• [Task to complete]:
From the line containing "RIO (93, 2472)" to the last line of the listing, both included, copy every line exactly and drop the pictures.
[Opening Data listing section]
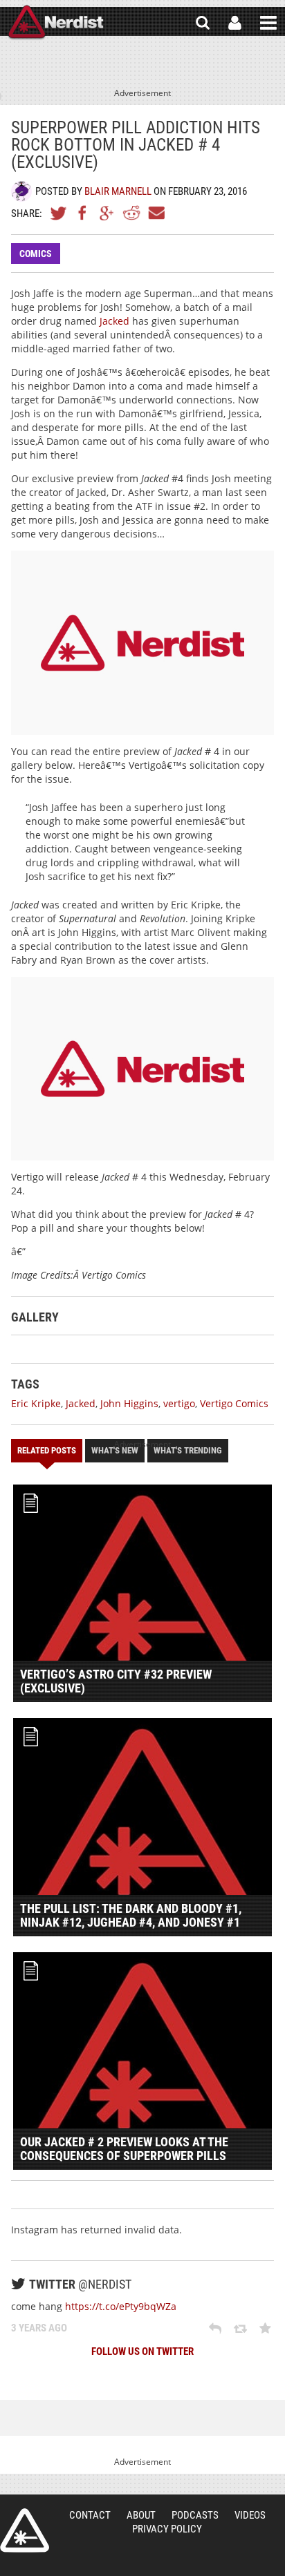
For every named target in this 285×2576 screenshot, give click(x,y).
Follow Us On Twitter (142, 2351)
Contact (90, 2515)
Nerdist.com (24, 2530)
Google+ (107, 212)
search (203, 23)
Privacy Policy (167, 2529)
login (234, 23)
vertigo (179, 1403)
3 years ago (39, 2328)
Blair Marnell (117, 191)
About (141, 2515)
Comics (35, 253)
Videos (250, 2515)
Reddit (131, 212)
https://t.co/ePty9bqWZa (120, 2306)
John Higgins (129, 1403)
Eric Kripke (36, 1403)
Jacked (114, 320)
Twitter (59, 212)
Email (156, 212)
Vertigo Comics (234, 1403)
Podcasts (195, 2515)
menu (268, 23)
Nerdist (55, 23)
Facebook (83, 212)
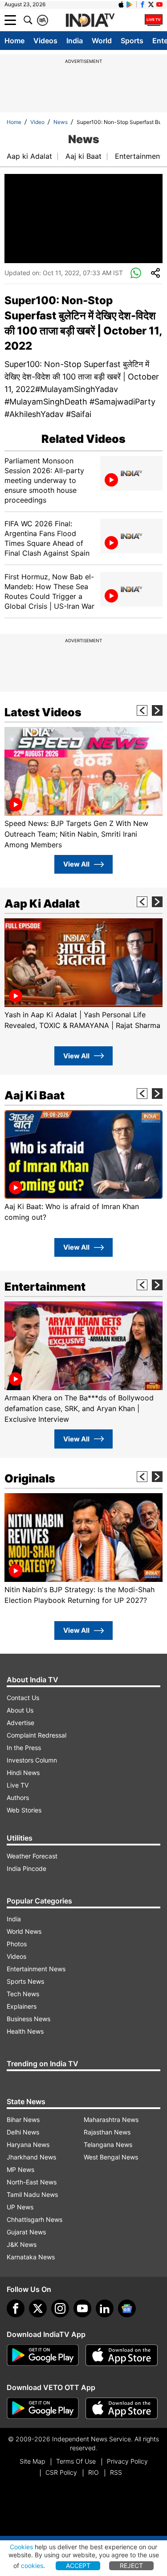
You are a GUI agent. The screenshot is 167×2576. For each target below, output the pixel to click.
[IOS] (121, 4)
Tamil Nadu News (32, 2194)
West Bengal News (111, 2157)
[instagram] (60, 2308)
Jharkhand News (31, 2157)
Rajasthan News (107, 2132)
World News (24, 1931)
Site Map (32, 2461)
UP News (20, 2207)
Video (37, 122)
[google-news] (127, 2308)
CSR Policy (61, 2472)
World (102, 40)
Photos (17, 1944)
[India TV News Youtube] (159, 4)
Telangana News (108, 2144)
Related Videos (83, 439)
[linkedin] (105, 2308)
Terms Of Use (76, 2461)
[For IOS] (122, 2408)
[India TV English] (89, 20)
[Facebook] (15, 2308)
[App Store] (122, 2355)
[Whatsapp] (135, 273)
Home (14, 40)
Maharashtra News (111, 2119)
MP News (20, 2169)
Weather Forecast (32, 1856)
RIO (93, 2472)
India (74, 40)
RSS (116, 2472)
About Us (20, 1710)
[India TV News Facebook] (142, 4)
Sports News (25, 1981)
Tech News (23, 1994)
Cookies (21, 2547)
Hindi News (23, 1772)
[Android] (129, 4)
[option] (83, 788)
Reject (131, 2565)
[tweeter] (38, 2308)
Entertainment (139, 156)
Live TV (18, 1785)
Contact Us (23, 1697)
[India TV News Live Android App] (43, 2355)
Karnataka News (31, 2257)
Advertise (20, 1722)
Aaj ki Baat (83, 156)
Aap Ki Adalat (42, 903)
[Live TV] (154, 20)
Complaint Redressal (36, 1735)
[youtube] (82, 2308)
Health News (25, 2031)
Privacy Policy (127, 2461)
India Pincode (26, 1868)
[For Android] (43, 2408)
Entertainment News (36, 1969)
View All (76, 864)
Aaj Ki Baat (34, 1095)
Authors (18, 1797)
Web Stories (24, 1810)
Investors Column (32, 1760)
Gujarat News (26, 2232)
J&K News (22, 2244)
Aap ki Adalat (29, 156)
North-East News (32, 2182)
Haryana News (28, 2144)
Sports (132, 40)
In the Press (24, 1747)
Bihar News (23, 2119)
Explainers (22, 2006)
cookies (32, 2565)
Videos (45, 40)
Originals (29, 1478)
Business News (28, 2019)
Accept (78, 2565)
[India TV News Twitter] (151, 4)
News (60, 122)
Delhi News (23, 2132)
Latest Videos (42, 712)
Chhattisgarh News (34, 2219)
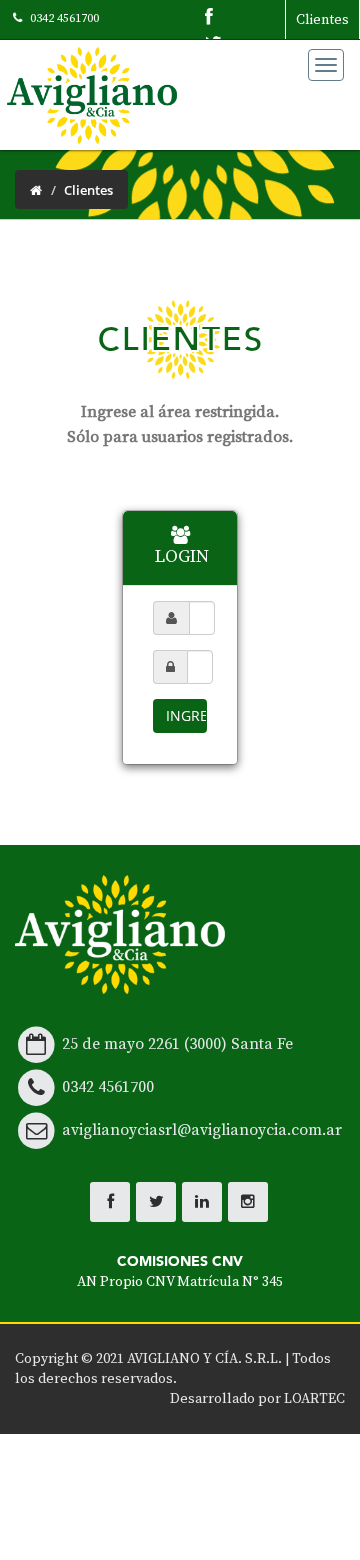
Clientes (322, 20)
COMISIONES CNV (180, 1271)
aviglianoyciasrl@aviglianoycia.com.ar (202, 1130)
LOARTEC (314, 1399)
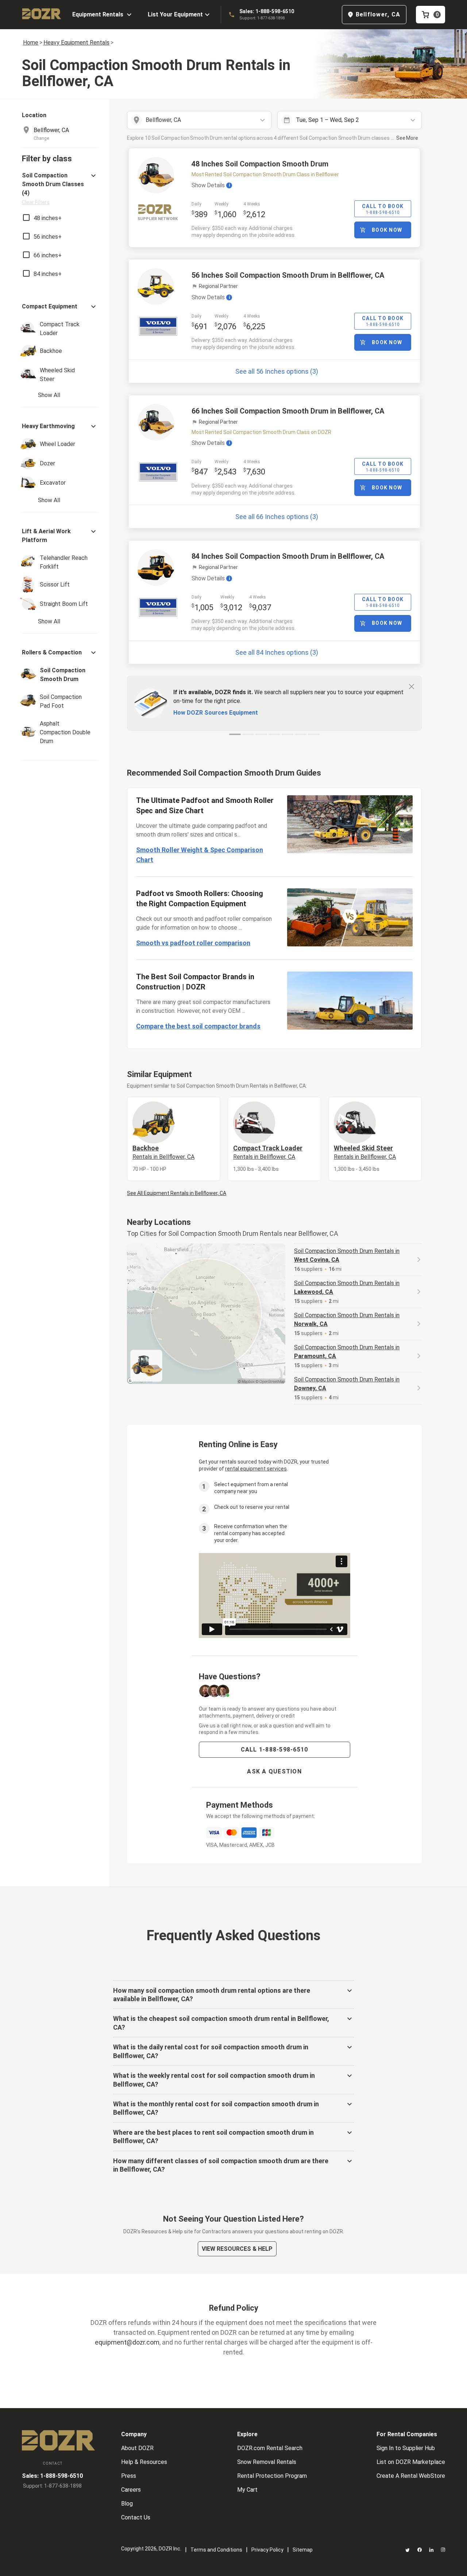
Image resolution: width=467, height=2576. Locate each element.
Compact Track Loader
[Closing Data listing section]
• [Expected output]:
RIO (93, 2472)
India (74, 40)
RSS (116, 2472)
About Us (20, 1710)
[India TV News Facebook] (142, 4)
Sports News (25, 1981)
Tech News (23, 1994)
Cookies (21, 2547)
Hindi News (23, 1772)
[Android] (129, 4)
[option] (83, 788)
Reject (131, 2565)
[tweeter] (38, 2308)
Entertainment (139, 156)
Live TV (18, 1785)
Contact Us (23, 1697)
[India TV News Live Android App] (43, 2355)
Karnataka News (31, 2257)
Advertise (20, 1722)
Aaj ki Baat (83, 156)
Aap Ki Adalat (42, 903)
[Live TV] (154, 20)
Complaint Redressal (36, 1735)
[youtube] (82, 2308)
Health News (25, 2031)
Privacy Policy (127, 2461)
India Pincode (26, 1868)
[For Android] (43, 2408)
Entertainment News (36, 1969)
View All (76, 864)
Aaj Ki Baat (34, 1095)
Authors (18, 1797)
Web Stories (24, 1810)
Investors Column (32, 1760)
Gujarat News (26, 2232)
J&K News (22, 2244)
Aap ki Adalat (29, 156)
North-East News (32, 2182)
Haryana News (28, 2144)
Sports (132, 40)
In the Press (24, 1747)
Bihar News (23, 2119)
Explainers (22, 2006)
cookies (32, 2565)
Videos (45, 40)
Originals (29, 1478)
Business News (28, 2019)
Accept (78, 2565)
[India TV News Twitter] (151, 4)
News (60, 122)
Delhi News (23, 2132)
Latest Videos (42, 712)
Chhattisgarh News (34, 2219)
Clientes (322, 20)
COMISIONES CNV (180, 1271)
aviglianoyciasrl@aviglianoycia.com.ar (202, 1130)
LOARTEC (314, 1399)
Image resolution: width=467, height=2576. Locate each element.
Compact Track Loader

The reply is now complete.